TIMETABLE | TEACHING MATERIAL |
Credits | 20 |
Level | 5 |
Semester | 1 |
Prerequisites | N/A |
Availability | Mandatory |
Contact | Lectures: 22 hours | Lab: 20 hours | Tutorial: 10 hours | Homework / Private Study: 148 |
Assessment | Coursework (50%) and Final Examination (50%). |
Resit | Resit examination. |
Lecturer | Dr Joseph El-Gemayel |
General Aims
The aim of this class is to endow students with:
- the ability to program in a suitable high level language for implementing AI algorithms and building AI systems.
- an understanding of what Artificial Intelligence means in the context of autonomous systems.
- an understanding of the key algorithms and techniques which can enable autonomous systems to make rational decisions and choose appropriate actions.
- an exposure to a range of techniques that enable autonomous systems to make rational decisions and choose appropriate actions in a variety of settings.
Learning Outcomes
On completion of the class students will be able to:
- Program in Python, with the goal being to implement key AI algorithms and build AI systems.
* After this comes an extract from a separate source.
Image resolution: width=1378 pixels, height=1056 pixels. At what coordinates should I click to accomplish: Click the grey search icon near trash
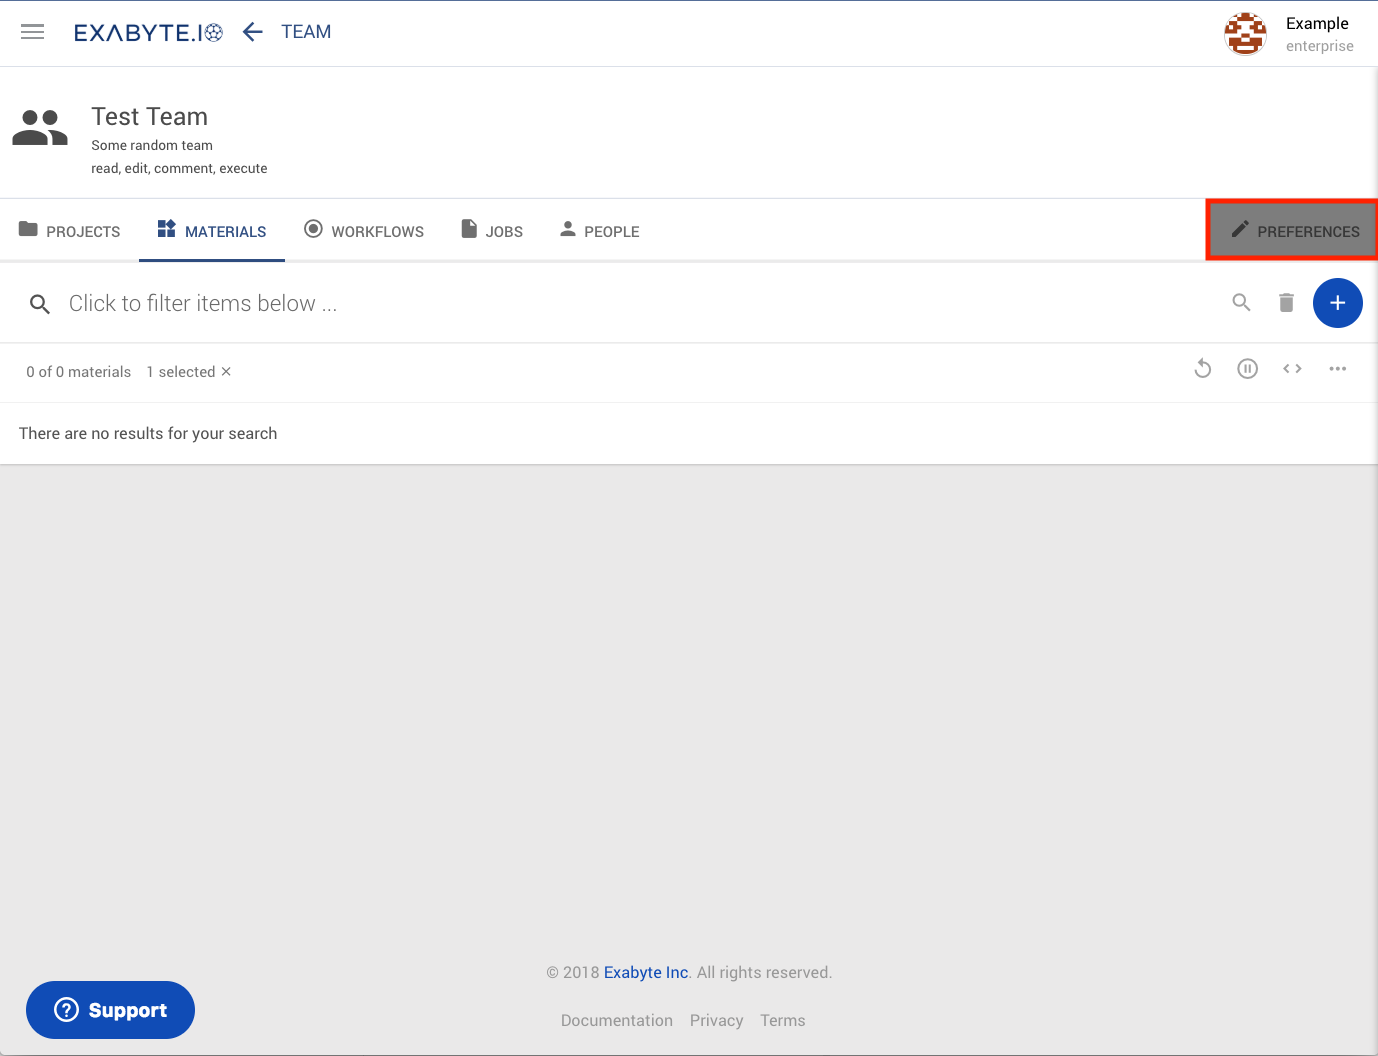[x=1241, y=302]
- Define and understand the problem of Artificial Intelligence as it relates to autonomous systems.
- Apply search techniques to enable autonomous systems to choose actions that are appropriate to their goals.
- Apply key techniques to adversarial problems, such as Mini-Max and Monte Carl Tree search.
Syllabus
- Introductory Python programming: how to implement AI programs in Python. Algorithm design and testing. Basic Software development and documentation in Python.
- How to build systems in Python. Modules, libraries, systems architecture and design, system testing.
- What is AI? Foundations, history and related disciplines. The state of the art in modern AI including notable applications and successes.
- Intelligent agents: agents and environments, the concept or rationality, the structure of agents, different types of intelligent agent (reactive, deliberative, learning).
- Solving problems by searching: formulating problems as a search for a solution, uninformed search algorithms, informed (heuristic) search algorithms, formulating heuristic functions.
- Beyond classical search: optimisation problems, local search algorithms, genetic algorithms, local search in continuous spaces, searching under non-determinism and partial observability, online search agents and unknown environments.
- Adversarial search: optimal decisions in games, the minimax algorithm, alpha-beta pruning, imperfect real-time decisions, stochastic games, partially observable games, the state of the art in games playing, monte Carlo Tree Search.
- Classical planning: definition of classical planning, algorithms for planning as state-space search, planning graphs, other approaches.
- Algorithm choice: given an AI problem, which algorithm should I apply?
- Hypothesis testing: given an AI problem, which algorithm is giving me the best performance.
Recommended Text/Reading
Artificial Intelligence: A Modern Approach. Russell, S. and Norvig, P. 3rd Edition, Pearson. 2010.